I left a full-time job in Atlanta and moved to DC, drawn to SKDK and its history of fighting for progressive issues. Since joining SKDK, I’ve had the opportunity to work with people who not only fight for the greater good, but recognize the value in diverse communities owning their narratives. Bringing diverse voices into the conversation allows them to hold the mic (and subsequently drop it) on concerns that matter to them and, in theory should matter to us all. It also encourages the participation of allies.
As a Black, gay man in PR, I exist at complex intersections. It’s been difficult finding companies that align with my values, or show commitment to inclusion. Being able to work with teams that help their clients provide college access to low-income students, invest significant dollars and resources to young black women and girls, increase access to healthcare options for transgender people, and seek to alleviate poverty by bringing the most underserved to the center of the conversation has been fulfilling. As you can imagine, it’s challenging, but the experience has helped me define my passion for issue advocacy.
“Bringing diverse voices into the conversation allows them to hold the mic (and subsequently drop it) on concerns that matter to them and, in theory should matter to us all.”
Issue advocacy weaves communicators, regulators, members of Congress, the media, and Americans together. The work that hits closest to home has been helping give voice to the millions of Puerto Ricans experiencing the everyday realities of the humanitarian and debt crises. The Commonwealth – home to 3.5 million Americans – is working with Congress, the Obama Administration and creditors to develop a path forward for restructuring $70 billion of debt. The issue is in the newspaper nearly every day, with the spread of Zika worsening the existing healthcare crisis facing the Island’s most vulnerable citizens. As a person of color, I understand what it’s like to feel vulnerable.
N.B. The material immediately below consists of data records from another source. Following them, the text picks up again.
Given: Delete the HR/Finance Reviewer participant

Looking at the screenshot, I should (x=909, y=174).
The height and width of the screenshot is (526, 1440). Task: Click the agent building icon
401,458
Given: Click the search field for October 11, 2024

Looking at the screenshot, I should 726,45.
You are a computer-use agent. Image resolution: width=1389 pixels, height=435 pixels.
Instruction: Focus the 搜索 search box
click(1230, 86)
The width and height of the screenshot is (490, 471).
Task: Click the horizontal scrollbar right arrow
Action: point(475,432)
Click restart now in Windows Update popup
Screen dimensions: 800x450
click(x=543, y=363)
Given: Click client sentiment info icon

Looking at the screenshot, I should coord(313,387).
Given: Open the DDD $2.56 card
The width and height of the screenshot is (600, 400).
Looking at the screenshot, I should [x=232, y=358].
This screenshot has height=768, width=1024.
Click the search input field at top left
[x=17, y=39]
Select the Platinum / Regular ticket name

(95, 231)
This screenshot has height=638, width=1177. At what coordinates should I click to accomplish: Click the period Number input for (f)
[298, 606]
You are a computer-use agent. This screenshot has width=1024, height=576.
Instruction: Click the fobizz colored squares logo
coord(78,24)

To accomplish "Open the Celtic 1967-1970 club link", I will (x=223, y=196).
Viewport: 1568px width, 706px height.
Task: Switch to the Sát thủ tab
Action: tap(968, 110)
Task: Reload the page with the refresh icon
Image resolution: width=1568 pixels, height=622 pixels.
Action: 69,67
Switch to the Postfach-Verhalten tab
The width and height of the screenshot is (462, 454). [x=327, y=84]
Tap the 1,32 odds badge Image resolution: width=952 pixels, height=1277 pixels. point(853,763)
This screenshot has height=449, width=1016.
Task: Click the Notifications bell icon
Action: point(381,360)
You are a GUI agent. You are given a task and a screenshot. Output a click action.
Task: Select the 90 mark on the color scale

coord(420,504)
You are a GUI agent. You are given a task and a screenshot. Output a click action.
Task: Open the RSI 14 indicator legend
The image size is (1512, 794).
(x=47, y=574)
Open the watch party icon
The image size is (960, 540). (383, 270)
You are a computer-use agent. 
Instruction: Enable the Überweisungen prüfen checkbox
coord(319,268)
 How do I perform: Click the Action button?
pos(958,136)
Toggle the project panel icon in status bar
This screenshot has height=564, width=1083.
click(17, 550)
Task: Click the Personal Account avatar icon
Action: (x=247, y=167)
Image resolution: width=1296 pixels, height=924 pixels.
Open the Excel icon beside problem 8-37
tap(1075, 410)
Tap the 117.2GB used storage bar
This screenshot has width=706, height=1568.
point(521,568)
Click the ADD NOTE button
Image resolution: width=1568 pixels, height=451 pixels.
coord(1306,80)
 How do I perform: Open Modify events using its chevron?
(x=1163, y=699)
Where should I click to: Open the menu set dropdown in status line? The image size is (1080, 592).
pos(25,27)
I admire SKDK’s relentlessness to place the crisis, and its diverse victims, at the forefront of the media. Before I got here, I saw communicators as wordsmiths and strategists, but now I see us as more than that. Communicators truly are professionals with a cause. I like to think we all want to contribute something to the world, leaving it better off than how we found it. And public affairs allows us to encourage that advancement. A colleague said to me, “How can people be angry about injustice they don’t know about?” That’s our charge as communicators: to tell stories that speak to humanity and influence policy for tangible results. To think about what to do when a community of any kind is handed lemons.
My time here has shown me how to marry my profession and activist passion in ways that can be rewarding, shift culture and advocate for the voiceless, however difficult that may be. Just ask Beyoncé.